## Task objective:
Could you output the whole listing exactly as it stands, minus any images?

## Entries shown:

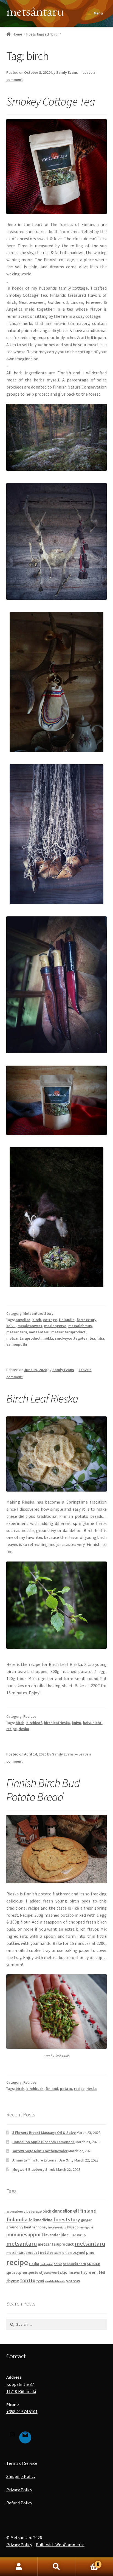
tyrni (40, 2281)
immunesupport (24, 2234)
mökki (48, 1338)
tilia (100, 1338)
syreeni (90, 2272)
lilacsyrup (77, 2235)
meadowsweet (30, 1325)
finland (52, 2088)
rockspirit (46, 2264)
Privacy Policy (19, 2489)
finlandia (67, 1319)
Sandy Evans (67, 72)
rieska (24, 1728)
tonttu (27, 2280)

## Your response:
tyrni (40, 2281)
immunesupport (24, 2234)
mökki (48, 1338)
tilia (100, 1338)
syreeni (90, 2272)
lilacsyrup (77, 2235)
meadowsweet (30, 1325)
finland (52, 2088)
rockspirit (46, 2264)
Privacy Policy (19, 2489)
finlandia (67, 1319)
Sandy Evans (67, 72)
rieska (24, 1728)
tonttu (27, 2280)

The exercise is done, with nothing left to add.